After being good by themselves, the ladies of En Vogue enter ‘So Serious’ as seemingly jealous ex-girlfriends. Let me explain, the song starts with the line, “This is a man’s world…so they say.” They move on into verses that basically repeat what every abusive boyfriend said just before the woman runs off being ‘Good’. The man is described as being serious and mad but the ex-girlfriend says that he can not do anything without her. He can’t stand as tall, he can’t fight his battles, and the world won’t function correctly without her by his side.
This is another point of wisdom that these women share that suggests that a man needs his women. This can be interpreted further to mean that the men of our nation, need the undescribed and undefined strength of the woman for them to be the best men and achieve heights higher than they could alone.

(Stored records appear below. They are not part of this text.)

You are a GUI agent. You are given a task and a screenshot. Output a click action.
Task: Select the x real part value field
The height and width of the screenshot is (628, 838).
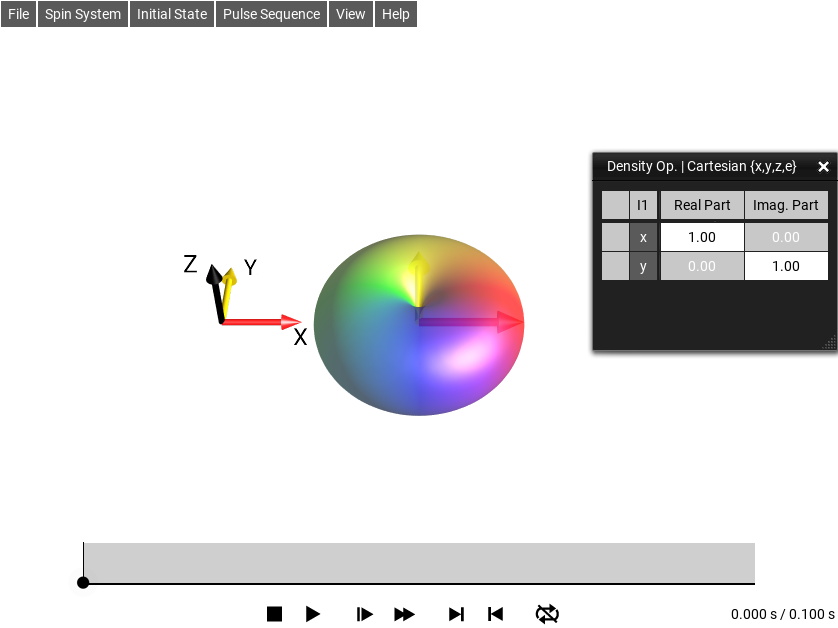(x=702, y=238)
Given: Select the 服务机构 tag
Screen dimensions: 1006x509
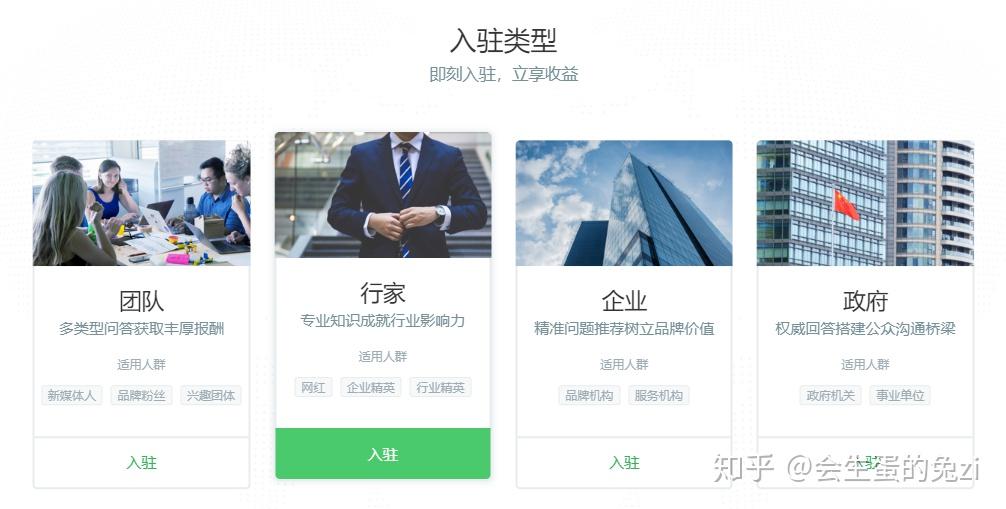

“For me, [So Serious] was fun to write,” explained Terry, “because we were writing from the perspective of self-empowerment for the female, as a female who is standing by her man and acknowledging the backbone of that relationship.”
While the lyrics were written with one concept in mind, it brings up the unsaid double standard in our society where women can say things that men are shunned and punished for saying. The sounds of another hip En Vogue harmony won’t cover up the cringe-worthiness of song lyrics deserving of the Acrimony soundtrack, focused on the final scenes of the movie where Henson’s character is wearing the wedding dress. Now repeat those lyrics as the main character approaches her ex-husband with an ax in hand.
The before mentioned ‘undefined’ role of the woman in this song can be easily misinterpreted as an ultra-feminist message that puts down the man, but for life to happen, there needs both the man and the woman. Each figure in that union has to strengthen, uplift and improve the other. Between them is love, and that love is described throughout the songs on this ‘Electric Cafe’ album.
Ending the album is ‘Have a Seat’ which sounds very anti-man without Snoop’s laid-back delivery. With the consistent influx of feminine ideals, it’s refreshing to receive the masculine perspective on this album. The three main male features, Snoop Dogg with vocals on ‘Have a Seat,’ Raphael Saadiq credited with composition and production on ‘I’m Good,’ and Ne-Yo is credited as one of the writers for ‘Rocket’. However, only Snoop actually voices his own opinions on the album and exists as a well-placed interlude. The scene he describes is one of patience and understanding while dealing with the woman in his life. Without him, the song is conceited and speaks from a one-sided point of view.
Not appearing on the album is a bonus track ‘Luv My Thangz’ that was held for exclusive Target customers, but after listening to it on YouTube.com, I advise picking this gem up as well. This song has become one of my favorites mainly because like lots of En Vogue fans, I find myself with urges to engage in online shopping so that the ‘the things I love’ can arrive at my home, in a box. ‘Luv My Thangz’ can also be found in the ‘singles and ep’s’ section in the music streaming service Tidal.
In conclusion, the production team of Denzil Foster and Thomas McElroy, responsible for memorable tracks from artists such as Club Nouveau, Tony! Toni! Toné!, Alexander O’Neal, Regina Belle, and Madonna, remain consistent with this album and its formulaic messages. Foster and McElroy embed them deep within the tracks and the lyrics of the album until the music, the theme of the album and the concepts for each song blend into one continuous piece. This shows great growth as they move away from comical skits that littered the first few albums and support the theme of electronic music by actually including those ideas in the music, lyrics, and styling of the group.
“We simply want to say, ‘Thank you,’ stated Cindy at the end of the ‘Love My Thangs’ track on YouTube.com, “We have so much gratitude for all of the support that you guys have been giving us for so long and thank you for your patience, your excitement and inquiring about new music from us. That keeps us focused. We hope you love the new record.”